● To be done
Rewrite the items below as a numbered list, starting with the line containing "The width and height of the screenshot is (1395, 868)." and going on through the line containing "click(x=113, y=57)". Drop any blank lines.

[Saved data]

..........

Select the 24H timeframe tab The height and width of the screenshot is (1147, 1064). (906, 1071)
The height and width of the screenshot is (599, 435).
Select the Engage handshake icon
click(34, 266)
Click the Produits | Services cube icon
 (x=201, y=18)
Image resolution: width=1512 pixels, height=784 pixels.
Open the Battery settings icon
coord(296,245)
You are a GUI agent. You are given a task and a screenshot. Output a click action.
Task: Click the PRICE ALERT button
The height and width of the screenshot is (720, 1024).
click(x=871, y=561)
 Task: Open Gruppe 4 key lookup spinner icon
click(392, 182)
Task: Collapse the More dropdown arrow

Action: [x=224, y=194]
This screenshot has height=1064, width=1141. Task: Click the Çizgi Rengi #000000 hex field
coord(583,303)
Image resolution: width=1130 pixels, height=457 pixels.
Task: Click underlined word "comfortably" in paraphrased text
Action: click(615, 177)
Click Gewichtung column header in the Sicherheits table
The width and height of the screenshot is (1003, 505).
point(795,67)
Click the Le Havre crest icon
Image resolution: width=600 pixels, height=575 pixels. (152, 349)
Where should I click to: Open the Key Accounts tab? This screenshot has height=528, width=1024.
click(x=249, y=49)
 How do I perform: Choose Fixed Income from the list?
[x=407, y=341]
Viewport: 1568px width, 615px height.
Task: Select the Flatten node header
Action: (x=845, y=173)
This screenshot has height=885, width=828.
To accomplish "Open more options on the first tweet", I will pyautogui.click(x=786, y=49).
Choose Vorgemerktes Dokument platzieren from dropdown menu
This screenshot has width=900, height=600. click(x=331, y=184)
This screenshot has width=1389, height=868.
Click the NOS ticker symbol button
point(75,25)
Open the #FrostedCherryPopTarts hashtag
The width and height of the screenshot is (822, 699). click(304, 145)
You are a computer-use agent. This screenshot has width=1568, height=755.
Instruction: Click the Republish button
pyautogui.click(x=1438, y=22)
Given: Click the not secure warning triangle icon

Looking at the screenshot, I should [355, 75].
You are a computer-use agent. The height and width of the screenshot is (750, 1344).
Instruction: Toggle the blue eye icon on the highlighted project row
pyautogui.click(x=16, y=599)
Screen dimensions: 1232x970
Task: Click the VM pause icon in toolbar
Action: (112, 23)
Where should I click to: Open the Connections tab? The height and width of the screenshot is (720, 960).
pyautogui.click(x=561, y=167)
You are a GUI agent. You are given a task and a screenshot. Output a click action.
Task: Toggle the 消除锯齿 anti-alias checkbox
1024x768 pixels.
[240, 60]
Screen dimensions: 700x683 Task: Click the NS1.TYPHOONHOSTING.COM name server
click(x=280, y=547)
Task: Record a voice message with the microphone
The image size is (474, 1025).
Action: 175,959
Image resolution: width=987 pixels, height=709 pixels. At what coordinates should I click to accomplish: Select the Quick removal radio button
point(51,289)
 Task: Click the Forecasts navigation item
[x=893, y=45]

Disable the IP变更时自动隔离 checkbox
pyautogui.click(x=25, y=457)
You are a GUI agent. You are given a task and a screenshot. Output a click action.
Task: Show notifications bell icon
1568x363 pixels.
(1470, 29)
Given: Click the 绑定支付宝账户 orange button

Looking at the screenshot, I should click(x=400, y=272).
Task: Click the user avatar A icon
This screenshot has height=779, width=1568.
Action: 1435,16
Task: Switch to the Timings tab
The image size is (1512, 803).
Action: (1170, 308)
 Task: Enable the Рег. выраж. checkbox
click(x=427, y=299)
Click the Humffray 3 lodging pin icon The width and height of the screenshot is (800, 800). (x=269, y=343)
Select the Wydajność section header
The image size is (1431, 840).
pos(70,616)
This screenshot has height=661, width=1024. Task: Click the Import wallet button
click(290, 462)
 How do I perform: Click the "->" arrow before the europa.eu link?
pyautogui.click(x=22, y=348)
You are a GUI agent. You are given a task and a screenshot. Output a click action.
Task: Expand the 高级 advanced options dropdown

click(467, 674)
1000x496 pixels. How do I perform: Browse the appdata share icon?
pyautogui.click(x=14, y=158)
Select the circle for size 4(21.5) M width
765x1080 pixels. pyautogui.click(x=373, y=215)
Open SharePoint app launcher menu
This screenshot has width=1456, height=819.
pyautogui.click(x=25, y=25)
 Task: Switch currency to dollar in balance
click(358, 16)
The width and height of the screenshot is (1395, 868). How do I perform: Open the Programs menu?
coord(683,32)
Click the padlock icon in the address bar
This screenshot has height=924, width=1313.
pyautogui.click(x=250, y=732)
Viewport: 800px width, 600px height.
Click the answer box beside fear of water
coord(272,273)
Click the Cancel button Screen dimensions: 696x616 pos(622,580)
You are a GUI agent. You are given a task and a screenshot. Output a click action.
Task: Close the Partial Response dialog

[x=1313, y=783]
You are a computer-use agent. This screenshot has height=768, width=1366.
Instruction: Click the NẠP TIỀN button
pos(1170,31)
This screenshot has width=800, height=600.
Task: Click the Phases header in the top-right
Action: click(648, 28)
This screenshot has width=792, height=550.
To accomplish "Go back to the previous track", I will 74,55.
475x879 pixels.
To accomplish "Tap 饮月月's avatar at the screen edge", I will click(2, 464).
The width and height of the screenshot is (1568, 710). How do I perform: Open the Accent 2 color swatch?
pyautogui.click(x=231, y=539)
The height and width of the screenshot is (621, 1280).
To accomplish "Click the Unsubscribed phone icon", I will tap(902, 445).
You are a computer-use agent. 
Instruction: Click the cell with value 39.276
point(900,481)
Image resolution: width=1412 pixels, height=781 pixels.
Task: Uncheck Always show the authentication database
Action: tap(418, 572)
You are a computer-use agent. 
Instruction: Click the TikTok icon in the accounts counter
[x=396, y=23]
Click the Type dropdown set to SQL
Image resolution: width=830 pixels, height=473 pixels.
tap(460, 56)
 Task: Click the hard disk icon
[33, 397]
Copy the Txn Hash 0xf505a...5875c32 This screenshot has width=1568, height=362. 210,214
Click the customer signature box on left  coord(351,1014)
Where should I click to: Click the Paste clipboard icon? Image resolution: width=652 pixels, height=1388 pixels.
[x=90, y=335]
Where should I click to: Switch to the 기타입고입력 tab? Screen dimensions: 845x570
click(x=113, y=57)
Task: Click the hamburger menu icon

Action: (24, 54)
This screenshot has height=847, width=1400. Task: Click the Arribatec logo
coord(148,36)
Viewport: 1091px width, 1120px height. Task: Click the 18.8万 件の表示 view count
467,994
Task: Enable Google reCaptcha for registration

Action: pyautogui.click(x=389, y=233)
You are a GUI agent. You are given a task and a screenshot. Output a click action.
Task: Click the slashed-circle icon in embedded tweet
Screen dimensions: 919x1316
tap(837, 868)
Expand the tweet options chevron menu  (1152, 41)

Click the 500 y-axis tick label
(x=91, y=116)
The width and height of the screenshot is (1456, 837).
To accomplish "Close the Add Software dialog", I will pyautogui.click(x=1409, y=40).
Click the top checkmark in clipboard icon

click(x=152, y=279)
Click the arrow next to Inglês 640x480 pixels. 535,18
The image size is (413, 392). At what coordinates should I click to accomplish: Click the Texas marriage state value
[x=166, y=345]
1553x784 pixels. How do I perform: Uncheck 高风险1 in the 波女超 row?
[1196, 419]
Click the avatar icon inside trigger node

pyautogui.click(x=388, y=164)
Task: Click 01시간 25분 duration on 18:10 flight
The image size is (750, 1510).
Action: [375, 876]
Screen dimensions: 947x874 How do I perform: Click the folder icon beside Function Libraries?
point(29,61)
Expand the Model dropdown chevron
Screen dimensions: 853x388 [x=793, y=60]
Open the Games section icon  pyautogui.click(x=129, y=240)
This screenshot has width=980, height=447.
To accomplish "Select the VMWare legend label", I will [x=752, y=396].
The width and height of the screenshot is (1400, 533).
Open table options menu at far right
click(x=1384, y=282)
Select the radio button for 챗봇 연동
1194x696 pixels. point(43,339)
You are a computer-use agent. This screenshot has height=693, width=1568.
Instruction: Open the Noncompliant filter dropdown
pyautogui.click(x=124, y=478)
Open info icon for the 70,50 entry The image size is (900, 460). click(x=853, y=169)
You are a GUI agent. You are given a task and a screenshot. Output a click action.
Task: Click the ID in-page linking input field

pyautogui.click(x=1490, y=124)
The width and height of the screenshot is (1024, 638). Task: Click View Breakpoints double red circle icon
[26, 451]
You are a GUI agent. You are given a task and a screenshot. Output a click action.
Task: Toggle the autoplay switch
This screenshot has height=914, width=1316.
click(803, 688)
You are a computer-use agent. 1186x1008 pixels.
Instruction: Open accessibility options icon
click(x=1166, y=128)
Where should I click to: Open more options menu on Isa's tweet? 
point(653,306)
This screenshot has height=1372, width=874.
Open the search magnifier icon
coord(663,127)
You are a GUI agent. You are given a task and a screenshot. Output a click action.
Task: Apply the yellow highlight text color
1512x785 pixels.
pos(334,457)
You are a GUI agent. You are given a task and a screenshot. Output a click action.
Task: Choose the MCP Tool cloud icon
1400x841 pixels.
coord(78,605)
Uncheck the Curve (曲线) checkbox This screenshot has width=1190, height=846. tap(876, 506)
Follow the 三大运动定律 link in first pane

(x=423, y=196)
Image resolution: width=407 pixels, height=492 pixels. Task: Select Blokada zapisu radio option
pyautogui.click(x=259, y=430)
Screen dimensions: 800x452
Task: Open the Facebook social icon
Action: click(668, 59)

..........

● Expected answer
1. The width and height of the screenshot is (1395, 868). How do I perform: Open the Programs menu?
2. coord(683,32)
3. Click the padlock icon in the address bar
4. This screenshot has height=924, width=1313.
5. pyautogui.click(x=250, y=732)
6. Viewport: 800px width, 600px height.
7. Click the answer box beside fear of water
8. coord(272,273)
9. Click the Cancel button Screen dimensions: 696x616 pos(622,580)
10. You are a GUI agent. You are given a task and a screenshot. Output a click action.
11. Task: Close the Partial Response dialog
12. [x=1313, y=783]
13. You are a computer-use agent. This screenshot has height=768, width=1366.
14. Instruction: Click the NẠP TIỀN button
15. pos(1170,31)
16. This screenshot has width=800, height=600.
17. Task: Click the Phases header in the top-right
18. Action: click(648, 28)
19. This screenshot has width=792, height=550.
20. To accomplish "Go back to the previous track", I will 74,55.
21. 475x879 pixels.
22. To accomplish "Tap 饮月月's avatar at the screen edge", I will click(2, 464).
23. The width and height of the screenshot is (1568, 710). How do I perform: Open the Accent 2 color swatch?
24. pyautogui.click(x=231, y=539)
25. The height and width of the screenshot is (621, 1280).
26. To accomplish "Click the Unsubscribed phone icon", I will tap(902, 445).
27. You are a computer-use agent. 
28. Instruction: Click the cell with value 39.276
29. point(900,481)
30. Image resolution: width=1412 pixels, height=781 pixels.
31. Task: Uncheck Always show the authentication database
32. Action: tap(418, 572)
33. You are a computer-use agent. 
34. Instruction: Click the TikTok icon in the accounts counter
35. [x=396, y=23]
36. Click the Type dropdown set to SQL
37. Image resolution: width=830 pixels, height=473 pixels.
38. tap(460, 56)
39.  Task: Click the hard disk icon
40. [33, 397]
41. Copy the Txn Hash 0xf505a...5875c32 This screenshot has width=1568, height=362. 210,214
42. Click the customer signature box on left  coord(351,1014)
43. Where should I click to: Click the Paste clipboard icon? Image resolution: width=652 pixels, height=1388 pixels.
44. [x=90, y=335]
45. Where should I click to: Switch to the 기타입고입력 tab? Screen dimensions: 845x570
46. click(x=113, y=57)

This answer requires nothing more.